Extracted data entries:

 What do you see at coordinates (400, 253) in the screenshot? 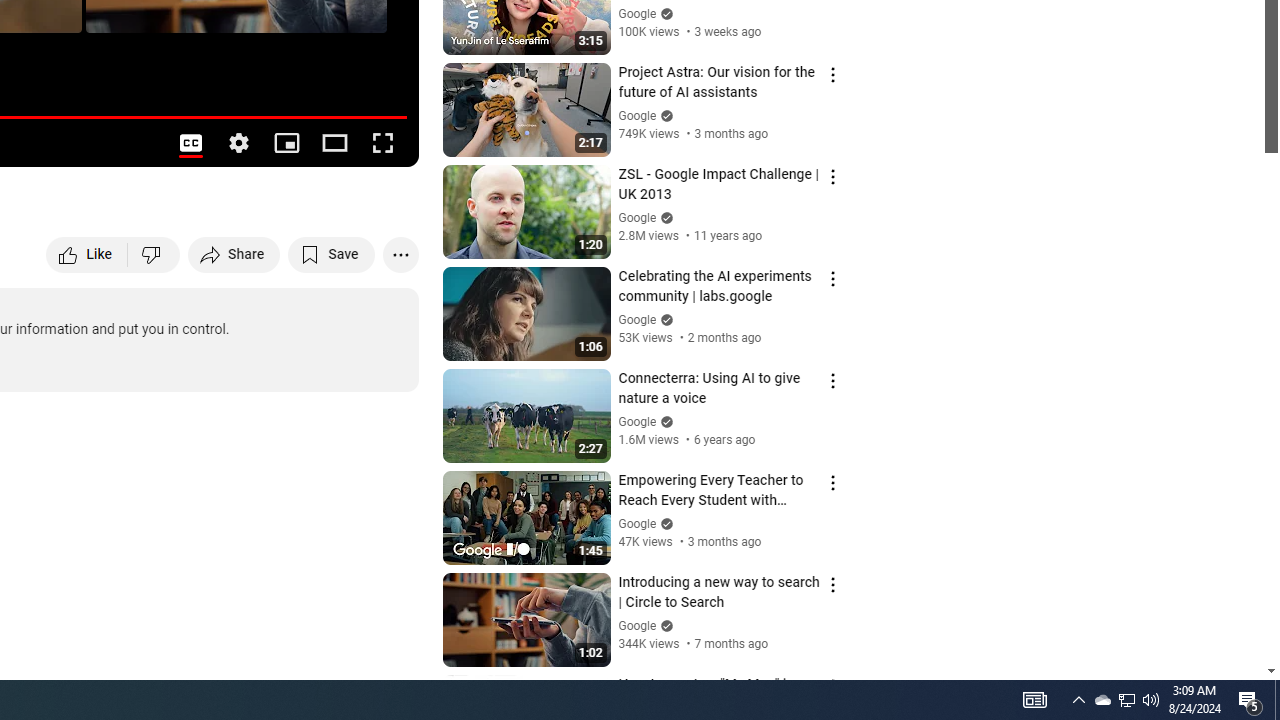
I see `'More actions'` at bounding box center [400, 253].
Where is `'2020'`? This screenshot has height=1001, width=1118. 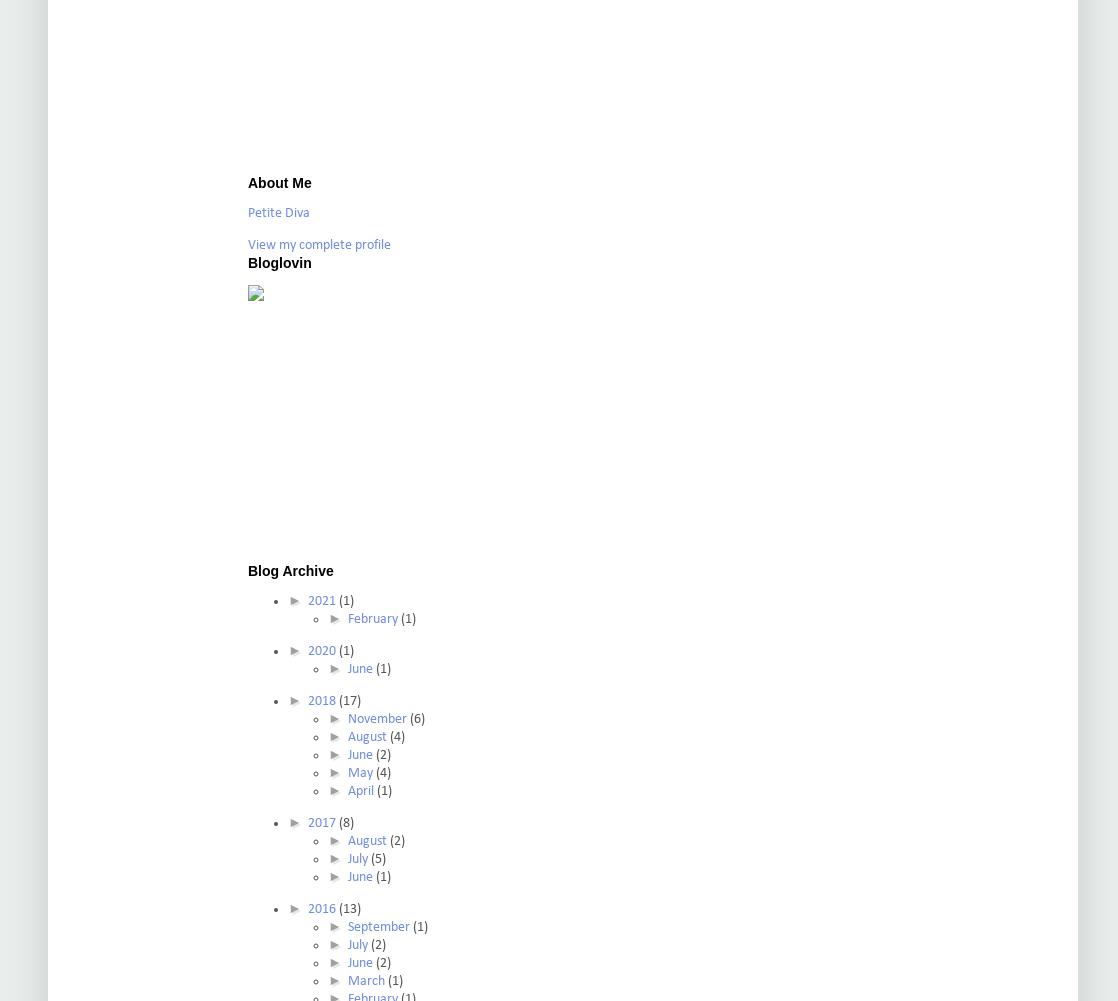
'2020' is located at coordinates (321, 650).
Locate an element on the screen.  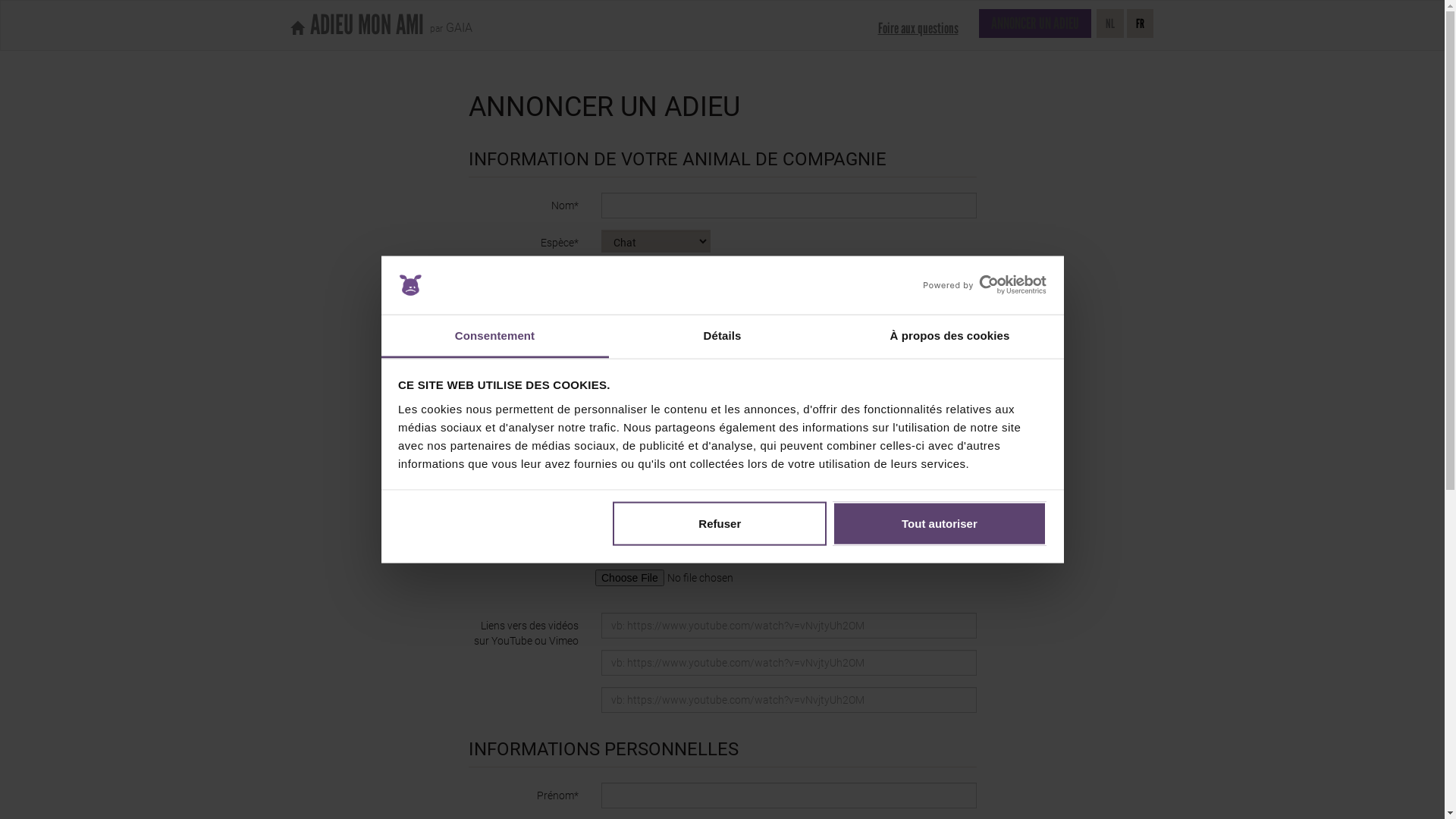
'par GAIA' is located at coordinates (447, 23).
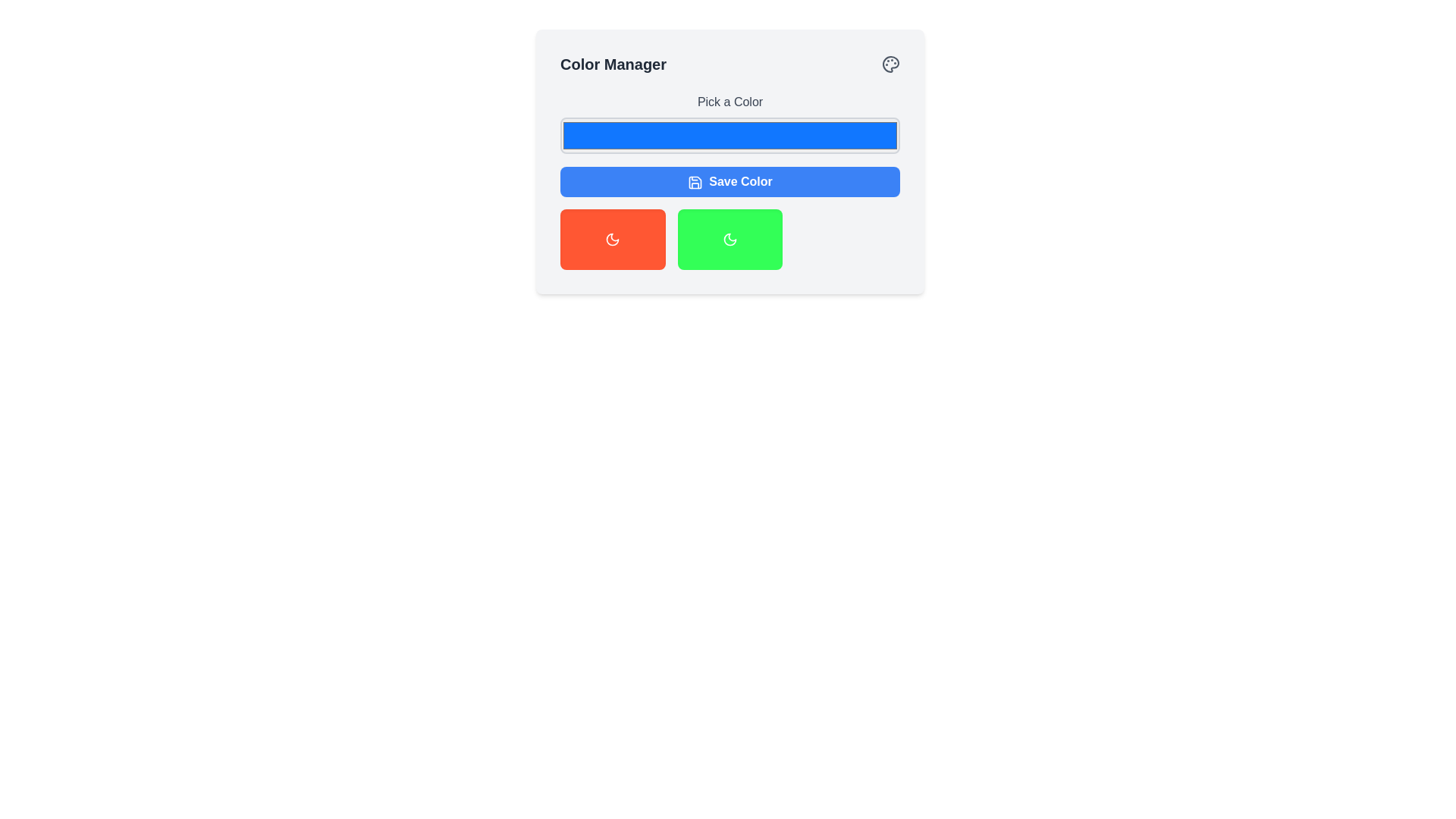 The image size is (1456, 819). I want to click on the Color Picker Input element labeled 'Pick a Color', so click(730, 123).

## GOAL OF THE EXERCISE
Put every line of the items above into a JSON list of strings, one string per line, skipping blank lines. Leave out the pictures.

## SOLUTION TO THIS PROBLEM
[
  " What do you see at coordinates (400, 253) in the screenshot? ",
  "I see `'More actions'` at bounding box center [400, 253].",
  "Where is `'2020'`? This screenshot has height=1001, width=1118. ",
  "'2020' is located at coordinates (321, 650).",
  "Locate an element on the screen.  ",
  "'par GAIA' is located at coordinates (447, 23).",
  " The image size is (1456, 819). I want to click on the Color Picker Input element labeled 'Pick a Color', so click(730, 123)."
]